_Problem to solve:_
The expected output is the data itself, duplicated in full.

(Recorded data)
*** Begin section ***

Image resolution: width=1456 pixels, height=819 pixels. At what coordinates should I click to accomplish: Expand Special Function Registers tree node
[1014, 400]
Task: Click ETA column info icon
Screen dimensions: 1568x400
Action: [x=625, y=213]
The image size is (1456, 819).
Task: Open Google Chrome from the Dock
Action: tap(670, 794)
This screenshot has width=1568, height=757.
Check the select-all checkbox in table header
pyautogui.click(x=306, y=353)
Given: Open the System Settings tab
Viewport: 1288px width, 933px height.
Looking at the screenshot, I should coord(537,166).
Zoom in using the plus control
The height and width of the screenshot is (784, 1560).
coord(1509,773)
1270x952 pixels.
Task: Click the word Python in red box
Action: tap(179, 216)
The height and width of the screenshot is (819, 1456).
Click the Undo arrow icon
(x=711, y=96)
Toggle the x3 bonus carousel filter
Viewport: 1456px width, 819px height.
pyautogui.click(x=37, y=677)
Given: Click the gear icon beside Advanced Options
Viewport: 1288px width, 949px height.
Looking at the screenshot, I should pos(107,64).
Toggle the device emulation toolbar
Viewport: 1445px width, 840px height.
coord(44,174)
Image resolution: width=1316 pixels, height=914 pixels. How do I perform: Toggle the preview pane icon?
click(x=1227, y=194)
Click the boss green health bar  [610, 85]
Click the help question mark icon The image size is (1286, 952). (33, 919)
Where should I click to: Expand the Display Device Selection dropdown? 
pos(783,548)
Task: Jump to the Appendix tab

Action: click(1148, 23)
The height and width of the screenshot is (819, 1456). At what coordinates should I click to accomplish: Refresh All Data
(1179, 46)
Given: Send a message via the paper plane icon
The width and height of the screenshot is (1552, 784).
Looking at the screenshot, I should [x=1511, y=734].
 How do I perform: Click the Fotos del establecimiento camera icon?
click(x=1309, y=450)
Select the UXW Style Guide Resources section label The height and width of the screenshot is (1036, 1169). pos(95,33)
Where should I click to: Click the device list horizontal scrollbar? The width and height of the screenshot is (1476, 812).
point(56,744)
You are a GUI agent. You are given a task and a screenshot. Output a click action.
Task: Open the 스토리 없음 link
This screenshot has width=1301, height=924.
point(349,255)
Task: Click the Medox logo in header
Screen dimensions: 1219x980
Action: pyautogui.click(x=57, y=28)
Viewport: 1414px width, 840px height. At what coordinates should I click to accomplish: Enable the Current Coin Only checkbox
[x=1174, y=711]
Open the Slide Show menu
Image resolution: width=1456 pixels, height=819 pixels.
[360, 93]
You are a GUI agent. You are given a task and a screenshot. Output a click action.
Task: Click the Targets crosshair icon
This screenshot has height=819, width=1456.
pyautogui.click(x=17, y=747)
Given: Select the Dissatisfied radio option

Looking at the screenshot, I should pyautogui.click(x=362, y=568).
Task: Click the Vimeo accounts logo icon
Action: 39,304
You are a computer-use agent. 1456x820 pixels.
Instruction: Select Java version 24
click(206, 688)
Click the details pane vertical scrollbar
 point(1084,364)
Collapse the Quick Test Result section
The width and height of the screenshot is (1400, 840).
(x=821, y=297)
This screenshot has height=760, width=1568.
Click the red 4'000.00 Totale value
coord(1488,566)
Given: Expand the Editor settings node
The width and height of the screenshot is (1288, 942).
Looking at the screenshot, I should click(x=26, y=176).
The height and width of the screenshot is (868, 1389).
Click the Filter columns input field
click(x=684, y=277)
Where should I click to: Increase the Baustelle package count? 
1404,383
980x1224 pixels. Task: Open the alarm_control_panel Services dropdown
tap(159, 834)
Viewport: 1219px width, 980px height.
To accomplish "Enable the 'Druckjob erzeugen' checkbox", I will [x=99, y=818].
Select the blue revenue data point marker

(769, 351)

*** End section ***

_Written solution:_
Image resolution: width=1456 pixels, height=819 pixels. At what coordinates should I click to accomplish: Expand Special Function Registers tree node
[1014, 400]
Task: Click ETA column info icon
Screen dimensions: 1568x400
Action: [x=625, y=213]
The image size is (1456, 819).
Task: Open Google Chrome from the Dock
Action: tap(670, 794)
This screenshot has width=1568, height=757.
Check the select-all checkbox in table header
pyautogui.click(x=306, y=353)
Given: Open the System Settings tab
Viewport: 1288px width, 933px height.
Looking at the screenshot, I should coord(537,166).
Zoom in using the plus control
The height and width of the screenshot is (784, 1560).
coord(1509,773)
1270x952 pixels.
Task: Click the word Python in red box
Action: tap(179, 216)
The height and width of the screenshot is (819, 1456).
Click the Undo arrow icon
(x=711, y=96)
Toggle the x3 bonus carousel filter
Viewport: 1456px width, 819px height.
pyautogui.click(x=37, y=677)
Given: Click the gear icon beside Advanced Options
Viewport: 1288px width, 949px height.
Looking at the screenshot, I should pos(107,64).
Toggle the device emulation toolbar
Viewport: 1445px width, 840px height.
coord(44,174)
Image resolution: width=1316 pixels, height=914 pixels. How do I perform: Toggle the preview pane icon?
click(x=1227, y=194)
Click the boss green health bar  [610, 85]
Click the help question mark icon The image size is (1286, 952). (33, 919)
Where should I click to: Expand the Display Device Selection dropdown? 
pos(783,548)
Task: Jump to the Appendix tab

Action: click(1148, 23)
The height and width of the screenshot is (819, 1456). At what coordinates should I click to accomplish: Refresh All Data
(1179, 46)
Given: Send a message via the paper plane icon
The width and height of the screenshot is (1552, 784).
Looking at the screenshot, I should [x=1511, y=734].
 How do I perform: Click the Fotos del establecimiento camera icon?
click(x=1309, y=450)
Select the UXW Style Guide Resources section label The height and width of the screenshot is (1036, 1169). pos(95,33)
Where should I click to: Click the device list horizontal scrollbar? The width and height of the screenshot is (1476, 812).
point(56,744)
You are a GUI agent. You are given a task and a screenshot. Output a click action.
Task: Open the 스토리 없음 link
This screenshot has width=1301, height=924.
point(349,255)
Task: Click the Medox logo in header
Screen dimensions: 1219x980
Action: pyautogui.click(x=57, y=28)
Viewport: 1414px width, 840px height. At what coordinates should I click to accomplish: Enable the Current Coin Only checkbox
[x=1174, y=711]
Open the Slide Show menu
Image resolution: width=1456 pixels, height=819 pixels.
[360, 93]
You are a GUI agent. You are given a task and a screenshot. Output a click action.
Task: Click the Targets crosshair icon
This screenshot has height=819, width=1456.
pyautogui.click(x=17, y=747)
Given: Select the Dissatisfied radio option

Looking at the screenshot, I should pyautogui.click(x=362, y=568).
Task: Click the Vimeo accounts logo icon
Action: 39,304
You are a computer-use agent. 1456x820 pixels.
Instruction: Select Java version 24
click(206, 688)
Click the details pane vertical scrollbar
 point(1084,364)
Collapse the Quick Test Result section
The width and height of the screenshot is (1400, 840).
(x=821, y=297)
This screenshot has height=760, width=1568.
Click the red 4'000.00 Totale value
coord(1488,566)
Given: Expand the Editor settings node
The width and height of the screenshot is (1288, 942).
Looking at the screenshot, I should click(x=26, y=176).
The height and width of the screenshot is (868, 1389).
Click the Filter columns input field
click(x=684, y=277)
Where should I click to: Increase the Baustelle package count? 
1404,383
980x1224 pixels. Task: Open the alarm_control_panel Services dropdown
tap(159, 834)
Viewport: 1219px width, 980px height.
To accomplish "Enable the 'Druckjob erzeugen' checkbox", I will [x=99, y=818].
Select the blue revenue data point marker

(769, 351)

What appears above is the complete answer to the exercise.